Fragmento seleccionado:

«La verdad es siempre mejor que la mentira, la realidad preferible a la ilusión». Carlos Rangel
Aunque de entrada no lo parezca, este artículo es la reseña de un ensayo de reciente publicación, obra de un autor venezolano poco conocido en España que, como millones de sus compatriotas, hoy vive fuera de su país. Publicado originalmente en inglés con el título Venezuela’s Collapse. The Long Story of How Things Fell Apart (Codex Novellus, 2024), el libro de Carlos Lizarralde ofrece una interesante lectura de lo sucedido en Venezuela en el último cuarto de siglo, a la luz de episodios que el autor espiga entre las sucesivas etapas históricas del país, desde el periodo colonial hasta la larga bonanza petrolera del siglo XX que desembocó en el chavista socialismo del siglo XXI, sin olvidar el atormentado y belicoso siglo XIX venezolano. Pero antes de decir dos o tres cosas sobre este «largo cuento de cómo todo se vino abajo», me parece necesario hacer un par de rodeos.
Para empezar, aunque no suelo practicar el caveat emptor, esta vez haré una excepción debido a la naturaleza del tema. Y es que, sea quien sea el lector de estas líneas, en cuanto vea formarse en la pantalla la palabra Venezuela, en su cerebro se activarán determinadas vías neuronales que harán que reciba lo que lea con variable grado de objetividad. Avisado queda, pues, el hypocrite lecteur, mon semblable etc. Porque lo cierto es que Venezuela hoy ha dejado de ser para muchos observadores una realidad, como cualquier otra dotada de múltiples facetas (históricas, sociales, culturales, económicas, políticas), para convertirse en una máquina generadora de memes dawkinsianos, fuente de energía indispensable al correcto funcionamiento de medios de comunicación y redes sociales. Con lo que ello trae aparejado, a saber, volverse punto menos que imposible tratar el tema venezolano sin tomar posición respecto de una cualquiera de esas balizas del territorio de la doxa u opinión común. Que también sepa el lector, pues, que aquí no hallará consuelo a sus desengaños, argumentos contra el adversario o muestras de indignación ante tal o cual suceso noticiable.
El título de este artículo, por otra parte, retoma el de una colección de relatos del escritor estadounidense John Barth, fallecido hace poco menos de un año. Lost in the Funhouse es un hito de la llamada metaficción, tendencia que tuvo su mejor momento en los años 60 y 70 del pasado siglo que se caracterizaba por proponer, disfrazados de cuentos y novelas, ejercicios de estilo más o menos oulipianos, ferozmente autorreflexivos y refutadores de la tópica verosimilitud literaria. Permítaseme la consiguiente metáfora. En tanto que máquina generadora de memes, Venezuela es lo más parecido a una de aquellas casas encantadas de los viejos parques de atracciones (hoy impensables en un mundo entregado a la ñoñería woke, cuando asustar a los niños con cuentos de hadas es tan punible como la pederastia, pero esto es tema aparte). Insisto, en tanto generadora de memes: nadie a estas alturas puede ignorar hasta qué punto la de Venezuela es una realidad brutal, siniestra y asesina. Pero en un memético universo paralelo, Venezuela también es castillo de la bruja, casa encantada, laberinto de espejos. Como tal, por más cruentos que parezcan sus simulacros de horror, ante todo es ficción. Cuando no metaficción: ficción sobre otra ficción, recursivamente hilada al infinito.

Extracto de datos:
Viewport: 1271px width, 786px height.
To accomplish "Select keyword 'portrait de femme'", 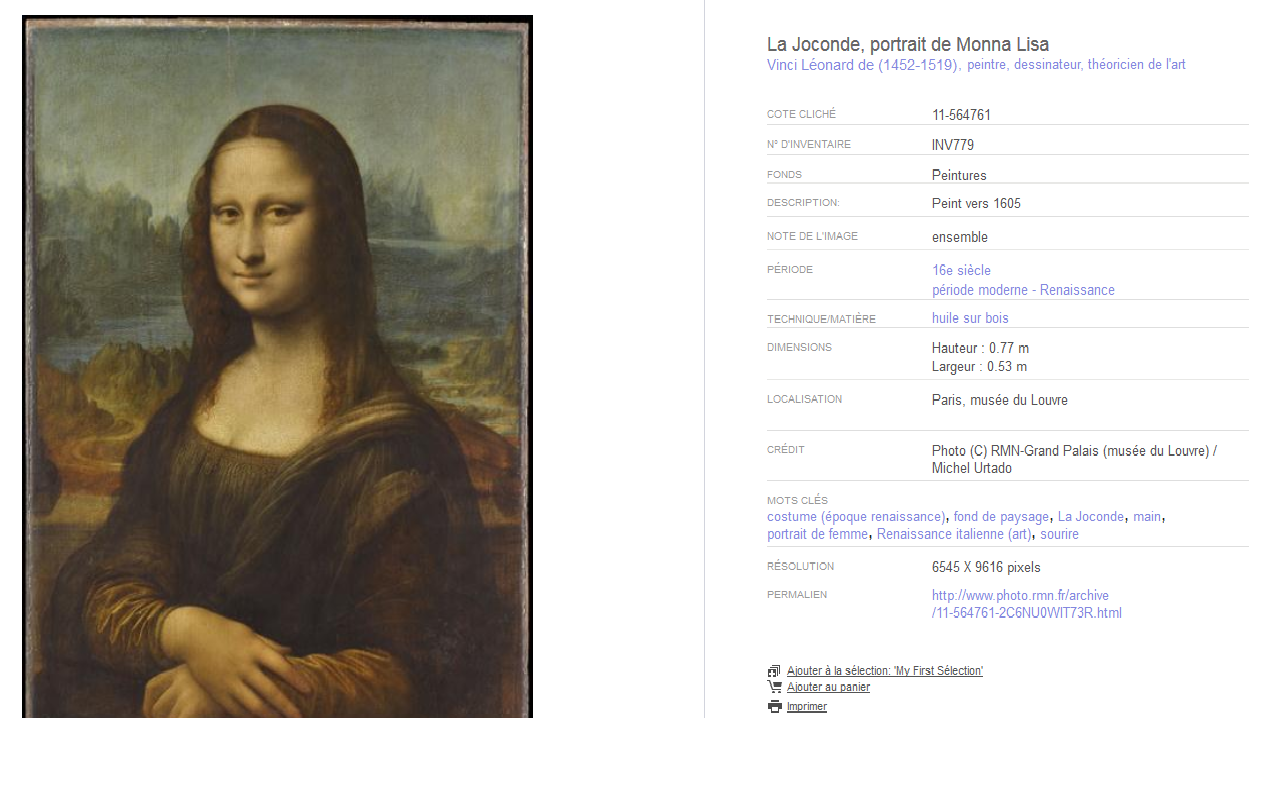I will (x=817, y=535).
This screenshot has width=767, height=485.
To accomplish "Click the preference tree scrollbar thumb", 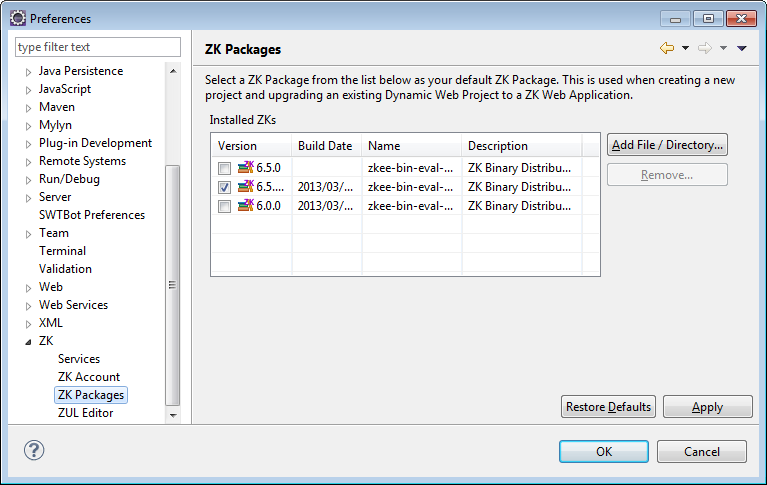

Serie de ejercicios:
**1)** Determine si cada afirmación concuerda con el fragmento, contestando sí o no y citando textualmente las palabras de este que lo deciden.
(a) El libro de Carlos Lizarralde se publicó originalmente en inglés.
(b) John Barth era un escritor británico.
(c) La metaficción tuvo su mejor momento en los años 80 del siglo pasado.
**2)** Conteste brevemente, según el fragmento:
(a) ¿Qué editorial publicó el libro de Carlos Lizarralde y en qué año?
(b) ¿Qué práctica dice el autor del artículo no soler practicar?
(c) ¿Cómo se titula la colección de relatos de John Barth cuyo título retoma el artículo?

Soluciones:
**1)**
(a) Sí: «Publicado originalmente en inglés».
(b) No: «del escritor estadounidense John Barth».
(c) No: «tuvo su mejor momento en los años 60 y 70 del pasado siglo».

**2)**
(a) Codex Novellus, en 2024.
(b) El caveat emptor.
(c) Lost in the Funhouse.